• _Problem details_
From the appellate court order below, copy the passage starting with "THE PEOPLE OF" and going on through "SYRACUSE, FOR DEFENDANT-APPELLANT.", word for word.

• _Document excerpt_

»»

SUPREME COURT OF THE STATE OF NEW YORK
Appellate Division, Fourth Judicial Department
764
KA 11-02374
PRESENT: CENTRA, J.P., PERADOTTO, SCONIERS, VALENTINO, AND WHALEN, JJ.
THE PEOPLE OF THE STATE OF NEW YORK, RESPONDENT,
V MEMORANDUM AND ORDER
TERRANCE F. LUCIEER, DEFENDANT-APPELLANT.
(APPEAL NO. 1.)
LINDA M. CAMPBELL, SYRACUSE, FOR DEFENDANT-APPELLANT.
GREGORY S. OAKES, DISTRICT ATTORNEY, OSWEGO, FOR RESPONDENT.
Appeal from a judgment of the Oswego County Court (Walter W.
Hafner, Jr., J.), rendered March 24, 2011. The judgment convicted
defendant, upon his plea of guilty, of grand larceny in the fourth
degree.
It is hereby ORDERED that the judgment so appealed from is
unanimously affirmed.

««

• _Stored data_
»»

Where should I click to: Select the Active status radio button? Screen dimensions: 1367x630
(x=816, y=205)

««
»»

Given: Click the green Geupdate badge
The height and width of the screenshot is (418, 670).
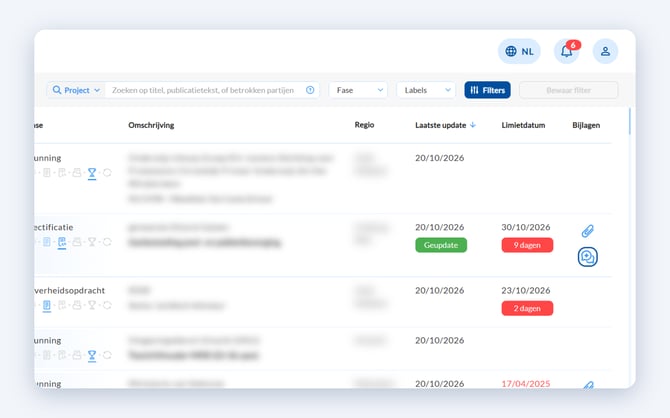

««

• _Reply_
THE PEOPLE OF THE STATE OF NEW YORK, RESPONDENT,
V MEMORANDUM AND ORDER
TERRANCE F. LUCIEER, DEFENDANT-APPELLANT.
(APPEAL NO. 1.)
LINDA M. CAMPBELL, SYRACUSE, FOR DEFENDANT-APPELLANT.